XRT: > 2 wks for local palliative XRT (small port); > 2 months must have elapsed if prior
TBI, craniospinal XRT or if > 50% radiation of pelvis; > 6 wks must have elapsed if other
substantial BM radiation.

Stem Cell Transplant or Rescue: No evidence of active graft vs. host disease and > 2 months
must have elapsed since SCT.

Patients may not have received prior therapy with Denileukin Diftitox

- Organ Function Requirements

Adequate Bone Marrow Function Defined As:

1. For patients without bone marrow involvement:

- Peripheral absolute neutrophil count (ANC) > 1,000

- Platelet count > 100,000 (transfusion independent)

- Hemoglobin > 8.0 gm (RBC transfusion independent)

2. For patients with bone marrow involvement:

- Peripheral absolute neutrophil count (ANC) > 1,0

- Platelet count > 20,000 (may receive platelet transfusions)

- Hemoglobin > 8.0 (may receive RBC transfusions)

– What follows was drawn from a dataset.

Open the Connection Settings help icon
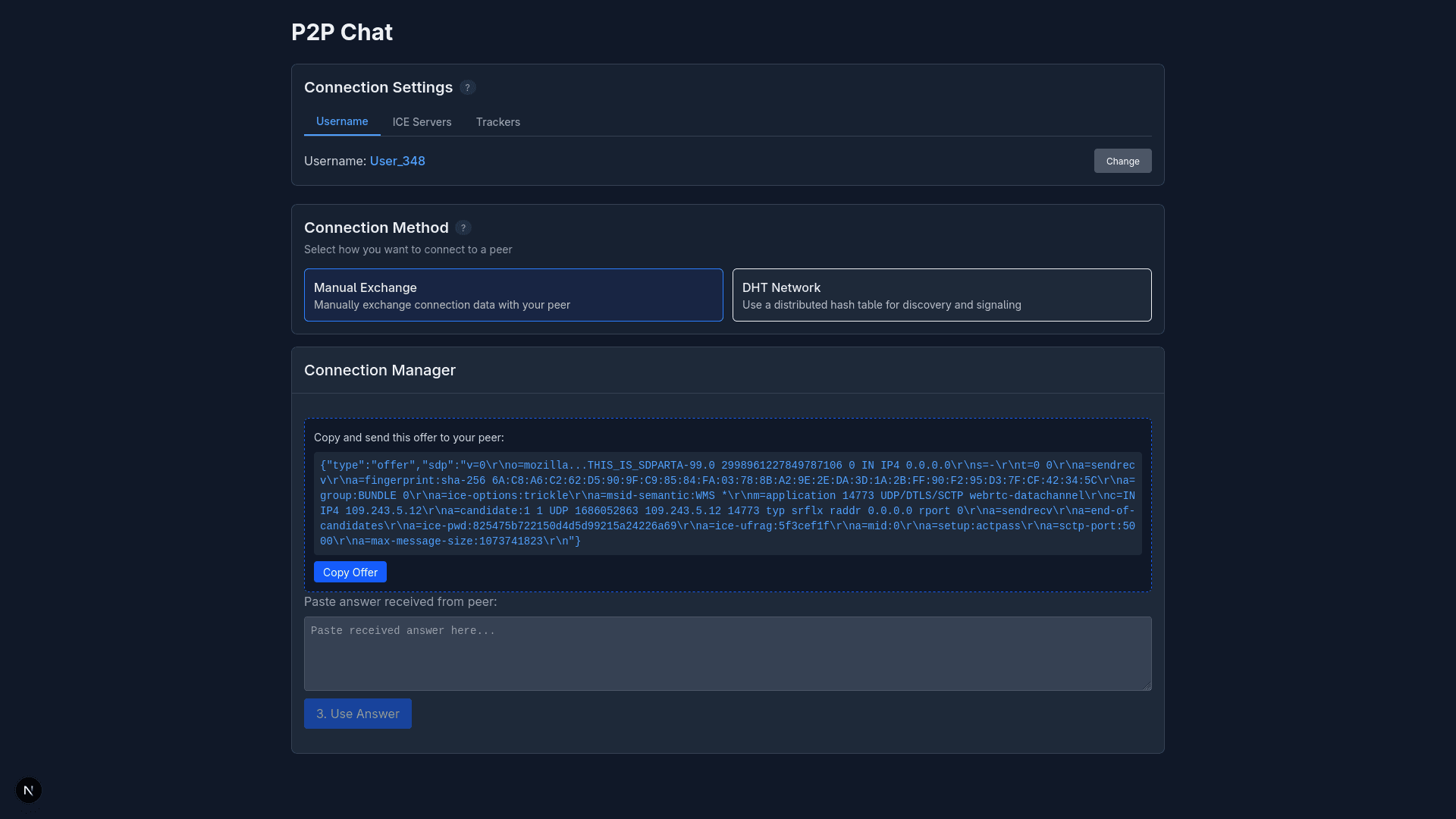The width and height of the screenshot is (1456, 819). (x=467, y=88)
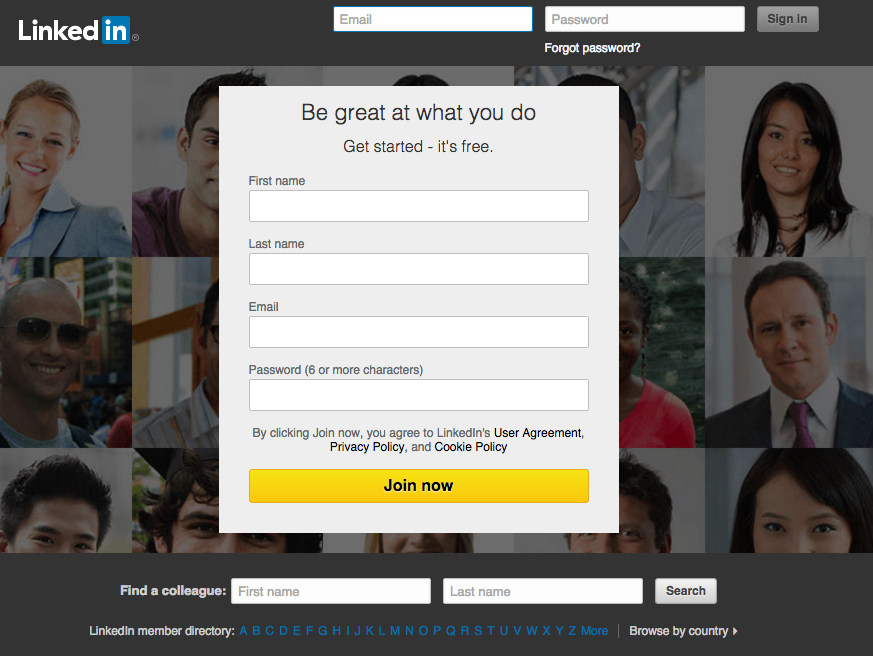Focus the header Password field
The height and width of the screenshot is (656, 873).
(645, 19)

Adequate Renal Function Defined As:

Creatinine clearance or radioisotope GFR 70mL/min/1.73m2

OR

A serum/plasma creatinine GFR calculation using the Schwartz formula (Schwartz et al. J.
Peds, 106:522, 1985)

Estimated Creatinine Clearance (in mL/min/1.73 m2) = (k)(L)/Pcr

Where L = child's length in cm Pcr = plasma (or serum) creatinine (in mg/dL)

k Values = 0.33 low birth weight infant 0.45 term infant 0.55 child 0.55 adolescent female
0.70 adolescent male

Adequate Liver Function Defined As:

- Bilirubin (sum of conjugated + unconjugated) < 1.5 x upper limit of normal (ULN) for
age, and

- SGPT (ALT) < 3 x upper limit of normal (ULN) for age

- Serum albumin > 2 g/dL.

Exclusion Criteria:

- Patients must not be currently receiving another investigational drug.

- Patients must not be currently receiving other anti-cancer agents.

- Patients must have a negative pregnancy test and Nursing mothers must agree not to
breast-feed.

- Patients who have a documented uncontrolled infection requiring IV antibiotics

- Patients with CNS disease are not eligible.